People are convinced by arguments. They are convinced by arguments all the time; many of those people who seem so easy to write off as The Unconvinceables have been convinced by arguments (or emotional appeals, or becoming more familiar with the facts or people they denigrate). This isn’t just the case with religion; it’s the case with antiabortionists, anti-feminists, homophobes and bigots of all types, and believers in psychics and The Secret and The Game. The thing is, we are almost never convinced to change opinions that we are emotionally, socially, or financially invested in the first time someone challenges us on them.

People do get convinced though. It just doesn’t work immediately. Social progress always happens slowly, in a thousand, thousand, thousand steps, big and small, that add up to significant change only in the long run. Landmark court decisions like Brown versus the Board of Education or Roe versus Wade don’t happen in a vacuum. They happen after decades or centuries of proceeding work. Also, as we have seen, they don’t serve as ultimate incontrovertible solutions to the problems they address; racism and abortion rights restrictions are both very alive and well today.
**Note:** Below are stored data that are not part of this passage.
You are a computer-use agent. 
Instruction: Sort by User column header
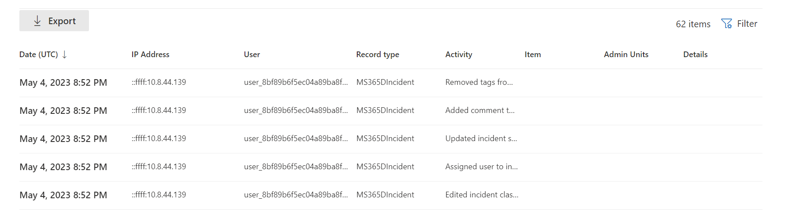pos(252,55)
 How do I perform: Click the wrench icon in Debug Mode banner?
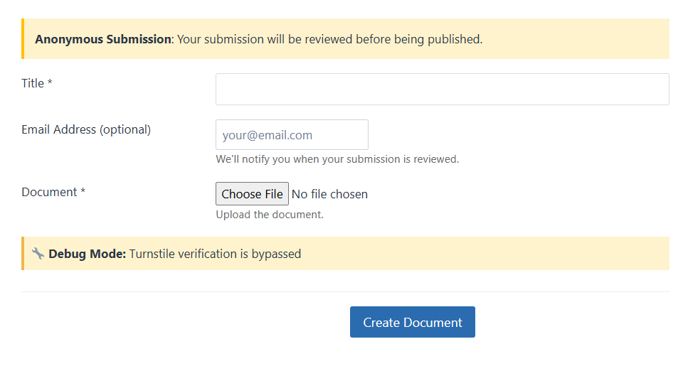pyautogui.click(x=38, y=254)
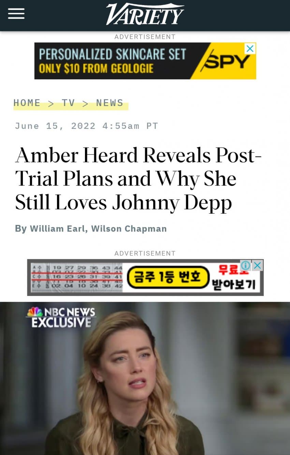The width and height of the screenshot is (290, 455).
Task: Click the SPY logo in banner ad
Action: click(x=225, y=62)
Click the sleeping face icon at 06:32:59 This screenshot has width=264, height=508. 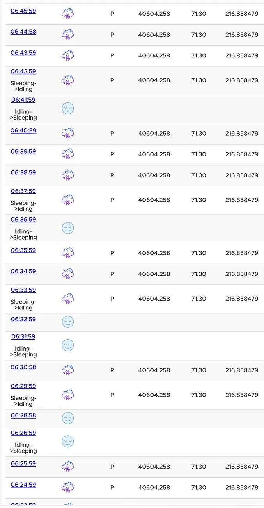[x=68, y=322]
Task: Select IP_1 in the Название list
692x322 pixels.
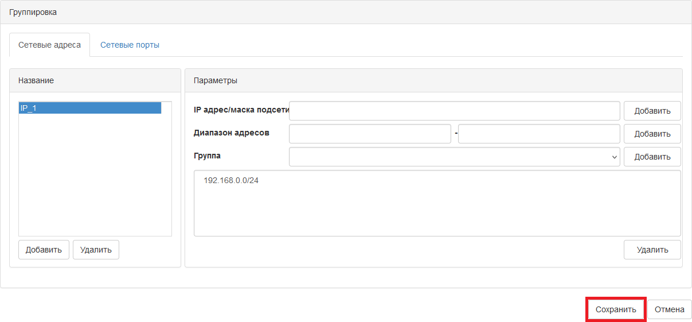Action: (x=90, y=108)
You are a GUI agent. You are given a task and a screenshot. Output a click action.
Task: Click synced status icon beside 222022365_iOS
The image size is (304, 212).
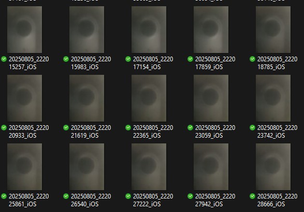pyautogui.click(x=128, y=127)
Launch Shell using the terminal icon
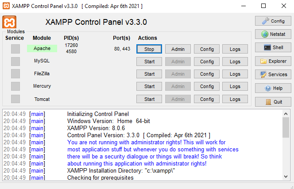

I encouraged this friend of mine to write the letter he is considering writing, but not because I think it will change any minds. Not because I think it’s likely to get a response, or result in any sort of policy change, but because it’s a step. Every time anyone speaks up about social injustices, great or small, it’s a step, and that’s how these things work. There is no Hero Sword Argument or Action that will magically cut through the heart of a given person’s ignorance or bigotry. Changes like that happen to individual people after tens or hundreds of conversations, and to organizations perhaps after hundreds or thousands or millions of appeals by customers or constituents, and to cultures after far more than even that.

The tiny things we do do affect change, it’s just that they only affect major change once they have happened in a volume that is incomprehensibly large when compared to an individual action. There aren’t perfect solutions to the problems we face, and it is incredibly unlikely that any individual thing any of us can do will be the tipping point that changes something, but those individual things do add up, and the tipping points do happen, and progress does get made — only gets made — by people doing what they can and knowing that even if their contributions don’t cause the immediate change they wish for, they help move us in the right direction. They help in pretty much the only way that anything ever does: as a small step toward a big change.